While propofol may be used repeatedly or by infusion in dogs, cats respond less predictably, presumably from hepatic enzyme saturation (limited ability to glucuronidate). Prolonged recoveries following propofol infusion, Heinz body anemia, general malaise, anorexia, and diarrhea have been reported with sequential daily administration in cats. Recent reports suggest that the magnitude of some of these changes may be dose related. Other considerations with the macroemulsion formulation include the potential to exacerbate hyperlipidemia (increase triglycerides) in certain disease states.

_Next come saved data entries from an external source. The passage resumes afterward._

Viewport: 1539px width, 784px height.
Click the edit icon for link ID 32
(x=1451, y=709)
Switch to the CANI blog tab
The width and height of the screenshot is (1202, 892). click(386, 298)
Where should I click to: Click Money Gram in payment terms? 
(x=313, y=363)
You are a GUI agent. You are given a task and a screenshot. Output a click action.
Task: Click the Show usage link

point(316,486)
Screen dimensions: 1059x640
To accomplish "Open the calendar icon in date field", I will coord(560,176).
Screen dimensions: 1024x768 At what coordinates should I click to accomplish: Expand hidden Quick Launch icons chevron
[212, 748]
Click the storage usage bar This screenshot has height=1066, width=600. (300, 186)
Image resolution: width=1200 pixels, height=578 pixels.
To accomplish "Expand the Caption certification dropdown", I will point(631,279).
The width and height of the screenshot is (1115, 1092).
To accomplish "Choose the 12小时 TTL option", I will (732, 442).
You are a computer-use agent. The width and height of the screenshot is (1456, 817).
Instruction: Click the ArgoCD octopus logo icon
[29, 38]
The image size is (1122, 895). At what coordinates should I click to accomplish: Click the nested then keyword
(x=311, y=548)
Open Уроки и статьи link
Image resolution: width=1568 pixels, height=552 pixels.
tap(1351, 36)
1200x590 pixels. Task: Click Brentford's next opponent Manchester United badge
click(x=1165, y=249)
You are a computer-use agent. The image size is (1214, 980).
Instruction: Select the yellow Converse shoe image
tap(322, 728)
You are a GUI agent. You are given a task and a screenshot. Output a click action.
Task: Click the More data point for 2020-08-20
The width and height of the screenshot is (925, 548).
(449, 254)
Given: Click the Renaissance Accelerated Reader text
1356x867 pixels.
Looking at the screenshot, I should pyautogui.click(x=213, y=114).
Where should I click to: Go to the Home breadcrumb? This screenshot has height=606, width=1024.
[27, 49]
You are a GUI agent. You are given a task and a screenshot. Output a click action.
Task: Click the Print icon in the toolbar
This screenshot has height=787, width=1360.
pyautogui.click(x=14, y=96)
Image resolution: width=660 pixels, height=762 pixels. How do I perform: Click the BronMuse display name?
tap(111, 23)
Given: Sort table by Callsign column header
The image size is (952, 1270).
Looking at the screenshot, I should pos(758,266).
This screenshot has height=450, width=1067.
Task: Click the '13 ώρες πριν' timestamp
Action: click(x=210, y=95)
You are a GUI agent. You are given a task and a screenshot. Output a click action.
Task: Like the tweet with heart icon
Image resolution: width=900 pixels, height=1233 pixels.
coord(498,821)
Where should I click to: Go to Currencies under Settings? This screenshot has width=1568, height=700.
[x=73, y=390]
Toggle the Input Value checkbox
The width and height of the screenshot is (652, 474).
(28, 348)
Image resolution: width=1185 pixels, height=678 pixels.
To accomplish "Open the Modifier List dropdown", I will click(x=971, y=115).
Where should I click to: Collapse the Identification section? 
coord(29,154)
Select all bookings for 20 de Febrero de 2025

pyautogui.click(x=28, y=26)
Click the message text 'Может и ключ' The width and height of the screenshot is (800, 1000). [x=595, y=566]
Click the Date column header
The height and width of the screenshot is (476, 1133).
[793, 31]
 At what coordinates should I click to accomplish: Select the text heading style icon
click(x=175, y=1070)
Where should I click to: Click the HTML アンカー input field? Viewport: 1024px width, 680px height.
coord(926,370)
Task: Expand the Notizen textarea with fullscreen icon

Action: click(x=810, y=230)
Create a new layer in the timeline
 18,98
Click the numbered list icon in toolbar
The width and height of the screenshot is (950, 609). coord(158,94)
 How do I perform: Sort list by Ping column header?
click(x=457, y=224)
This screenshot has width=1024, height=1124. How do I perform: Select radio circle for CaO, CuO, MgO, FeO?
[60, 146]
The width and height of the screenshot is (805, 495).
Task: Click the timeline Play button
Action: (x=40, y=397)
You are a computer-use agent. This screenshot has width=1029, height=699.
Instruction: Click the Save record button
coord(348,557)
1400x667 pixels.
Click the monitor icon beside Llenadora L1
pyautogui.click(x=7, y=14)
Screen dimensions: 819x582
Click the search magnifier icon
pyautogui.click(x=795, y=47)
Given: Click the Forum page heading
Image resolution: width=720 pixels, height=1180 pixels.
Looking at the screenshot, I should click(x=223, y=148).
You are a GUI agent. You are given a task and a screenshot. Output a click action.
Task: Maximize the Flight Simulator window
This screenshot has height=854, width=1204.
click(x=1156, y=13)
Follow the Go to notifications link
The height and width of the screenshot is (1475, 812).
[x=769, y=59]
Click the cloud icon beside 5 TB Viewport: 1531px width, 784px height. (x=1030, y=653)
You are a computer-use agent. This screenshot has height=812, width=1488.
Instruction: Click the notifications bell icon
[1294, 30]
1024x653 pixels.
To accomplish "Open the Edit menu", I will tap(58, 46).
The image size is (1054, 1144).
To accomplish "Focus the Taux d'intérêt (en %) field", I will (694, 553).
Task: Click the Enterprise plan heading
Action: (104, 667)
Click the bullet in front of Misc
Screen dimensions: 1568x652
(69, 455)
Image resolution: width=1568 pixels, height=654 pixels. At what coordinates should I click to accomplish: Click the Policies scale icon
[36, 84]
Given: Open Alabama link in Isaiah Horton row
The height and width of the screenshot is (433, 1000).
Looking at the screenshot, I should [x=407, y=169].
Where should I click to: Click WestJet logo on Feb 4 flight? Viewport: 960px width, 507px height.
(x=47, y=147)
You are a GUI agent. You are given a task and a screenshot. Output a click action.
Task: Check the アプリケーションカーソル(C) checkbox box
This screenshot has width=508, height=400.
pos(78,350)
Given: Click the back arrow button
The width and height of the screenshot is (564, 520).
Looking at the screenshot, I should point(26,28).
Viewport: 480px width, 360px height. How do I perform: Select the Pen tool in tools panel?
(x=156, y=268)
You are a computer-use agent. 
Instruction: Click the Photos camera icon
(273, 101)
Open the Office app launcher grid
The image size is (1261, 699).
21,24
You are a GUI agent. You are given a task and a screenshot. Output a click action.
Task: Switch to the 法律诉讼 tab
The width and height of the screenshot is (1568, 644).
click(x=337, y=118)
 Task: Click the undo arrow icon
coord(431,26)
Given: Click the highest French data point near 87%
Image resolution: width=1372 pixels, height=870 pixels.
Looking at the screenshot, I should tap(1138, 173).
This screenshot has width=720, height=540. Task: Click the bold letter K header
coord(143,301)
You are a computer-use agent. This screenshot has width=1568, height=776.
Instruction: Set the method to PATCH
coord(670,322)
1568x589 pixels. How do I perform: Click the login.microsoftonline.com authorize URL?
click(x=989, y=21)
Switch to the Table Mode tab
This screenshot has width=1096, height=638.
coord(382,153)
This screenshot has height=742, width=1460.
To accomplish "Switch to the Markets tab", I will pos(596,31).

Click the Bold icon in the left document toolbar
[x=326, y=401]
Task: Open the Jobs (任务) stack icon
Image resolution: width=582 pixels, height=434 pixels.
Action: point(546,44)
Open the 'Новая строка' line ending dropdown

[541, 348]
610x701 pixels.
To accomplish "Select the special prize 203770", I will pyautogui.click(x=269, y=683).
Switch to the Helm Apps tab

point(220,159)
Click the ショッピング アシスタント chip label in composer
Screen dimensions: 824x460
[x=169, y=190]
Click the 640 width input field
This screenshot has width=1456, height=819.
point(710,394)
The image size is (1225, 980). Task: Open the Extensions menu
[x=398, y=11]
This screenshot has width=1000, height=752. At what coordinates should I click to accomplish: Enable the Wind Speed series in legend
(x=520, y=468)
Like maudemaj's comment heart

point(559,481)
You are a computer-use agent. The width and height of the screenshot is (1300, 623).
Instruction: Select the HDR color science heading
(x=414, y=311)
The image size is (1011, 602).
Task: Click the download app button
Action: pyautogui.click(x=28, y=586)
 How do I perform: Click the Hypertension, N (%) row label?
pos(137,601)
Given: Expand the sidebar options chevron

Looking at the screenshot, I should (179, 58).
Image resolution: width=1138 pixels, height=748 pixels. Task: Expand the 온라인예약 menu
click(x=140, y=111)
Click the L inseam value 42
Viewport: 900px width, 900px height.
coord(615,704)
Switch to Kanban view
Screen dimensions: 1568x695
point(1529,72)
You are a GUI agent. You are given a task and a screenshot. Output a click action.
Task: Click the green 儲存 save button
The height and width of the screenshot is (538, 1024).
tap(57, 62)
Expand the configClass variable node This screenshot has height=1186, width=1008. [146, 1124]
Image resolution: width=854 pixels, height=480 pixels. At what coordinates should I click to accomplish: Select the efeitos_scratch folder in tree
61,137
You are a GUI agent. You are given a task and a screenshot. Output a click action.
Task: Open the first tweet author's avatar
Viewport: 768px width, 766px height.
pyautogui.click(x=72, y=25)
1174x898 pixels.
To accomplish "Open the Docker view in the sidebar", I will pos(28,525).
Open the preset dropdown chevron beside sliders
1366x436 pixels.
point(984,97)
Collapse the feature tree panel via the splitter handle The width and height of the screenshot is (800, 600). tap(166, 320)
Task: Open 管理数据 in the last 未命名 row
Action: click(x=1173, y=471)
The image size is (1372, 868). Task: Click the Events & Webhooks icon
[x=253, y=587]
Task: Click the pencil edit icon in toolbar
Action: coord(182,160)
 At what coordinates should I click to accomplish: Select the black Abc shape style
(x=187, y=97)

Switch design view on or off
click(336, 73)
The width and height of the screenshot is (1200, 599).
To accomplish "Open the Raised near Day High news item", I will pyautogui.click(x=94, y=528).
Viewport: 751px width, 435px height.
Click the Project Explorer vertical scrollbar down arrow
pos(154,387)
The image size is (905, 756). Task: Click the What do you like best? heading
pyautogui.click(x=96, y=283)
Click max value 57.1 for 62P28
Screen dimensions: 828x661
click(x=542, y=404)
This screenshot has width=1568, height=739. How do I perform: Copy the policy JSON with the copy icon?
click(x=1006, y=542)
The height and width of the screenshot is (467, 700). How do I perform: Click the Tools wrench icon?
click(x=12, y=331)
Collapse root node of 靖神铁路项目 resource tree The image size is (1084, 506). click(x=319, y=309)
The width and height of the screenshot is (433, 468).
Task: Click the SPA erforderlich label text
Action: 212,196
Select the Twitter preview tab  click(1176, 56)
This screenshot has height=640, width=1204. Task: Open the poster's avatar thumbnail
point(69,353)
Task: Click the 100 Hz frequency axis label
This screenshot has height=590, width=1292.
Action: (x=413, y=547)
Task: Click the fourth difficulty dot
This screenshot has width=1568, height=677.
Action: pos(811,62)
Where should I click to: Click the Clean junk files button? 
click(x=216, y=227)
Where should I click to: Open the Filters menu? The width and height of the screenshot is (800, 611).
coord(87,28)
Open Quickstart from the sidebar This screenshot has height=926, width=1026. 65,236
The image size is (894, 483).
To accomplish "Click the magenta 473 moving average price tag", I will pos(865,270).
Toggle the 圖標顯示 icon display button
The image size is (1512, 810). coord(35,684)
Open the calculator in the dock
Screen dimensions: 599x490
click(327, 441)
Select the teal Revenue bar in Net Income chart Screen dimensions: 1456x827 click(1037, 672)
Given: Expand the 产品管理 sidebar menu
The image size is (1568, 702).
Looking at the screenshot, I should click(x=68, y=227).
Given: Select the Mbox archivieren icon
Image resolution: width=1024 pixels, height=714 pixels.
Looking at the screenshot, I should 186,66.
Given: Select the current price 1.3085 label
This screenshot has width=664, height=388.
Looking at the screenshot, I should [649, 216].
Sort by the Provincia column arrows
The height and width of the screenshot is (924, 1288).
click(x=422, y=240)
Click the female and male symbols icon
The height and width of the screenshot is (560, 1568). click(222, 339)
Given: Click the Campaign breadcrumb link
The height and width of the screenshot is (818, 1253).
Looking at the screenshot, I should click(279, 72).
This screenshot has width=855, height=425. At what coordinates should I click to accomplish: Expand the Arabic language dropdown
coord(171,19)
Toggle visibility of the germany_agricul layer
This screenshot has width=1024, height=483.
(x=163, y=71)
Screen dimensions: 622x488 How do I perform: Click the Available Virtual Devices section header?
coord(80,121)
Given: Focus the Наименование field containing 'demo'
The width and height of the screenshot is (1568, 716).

In addition to life-threatening sepsis possibly resulting from microbial contamination of propofol, an increase in the incidence of wound infections has been reported with propofol use in dogs. These findings may have been confounded by the methodology for administration and storage of the preservative-free intralipid compound.
Drug Interactions
As mentioned, propofol is commonly used with IV fluids and adjunct drugs (eg, α2 agonists, benzodiazepines, opioids). Combinations of ketamine and propofol are also used for anesthesia induction. While concurrent use of these drugs may reduce the dose requirement of propofol, combinations may increase the incidence of adverse effects. Cardiovascular effects tend to vary and should be weighed in patients with cardiovascular disease; bradycardia with concurrent use of opioids is a possible effect but easily mitigated by administration of an anticholinergic.
Advantages
Propofol offers bronchodilation, which may be useful in asthmatic patients and has no detrimental effects on mucociliary function. Its effects on splenic size are either better or no worse than other contemporary induction agents. It may be used to maintain anesthesia in patients with malignant hyperthermia as it doesn’t trigger this syndrome. It may also be considered the anesthetic-induction agent of choice in healthy greyhounds. Propofol is reported to have antiemetic benefits in recovery in humans.
Economic Impact
Although the cost of propofol is more than the most common alternative (ketamine–diazepam), it is likely that the drug costs are somewhat offset by improved recovery time and quality. Because of the advantages and generally manageable disadvantages, propofol is rapidly becoming the anesthetic induction agent of choice for healthy dogs and cats.
Consider This
Propofol is not considered an analgesic drug; it does, however, have the potential to cause adverse reactions in animals that are allergic to components of the emulsion (eg, soy, peanuts, egg protein). The volume of drug necessary for anesthesia induction is larger than required for other common anesthetic drug combinations (eg, ketamine–diazepam), which may be of practical consideration if an IV catheter has not been placed. While generally not considered cost prohibitive, an equivalent dose of propofol is more expensive than a combination of ketamine and diazepam. Recently, propofol has come under scrutiny for its potential as a drug of diversion and abuse with reports of both accidental overdose and intentional suicide in humans. This has led the US Drug Enforcement Agency to consider whether to assign it a scheduled drug designation.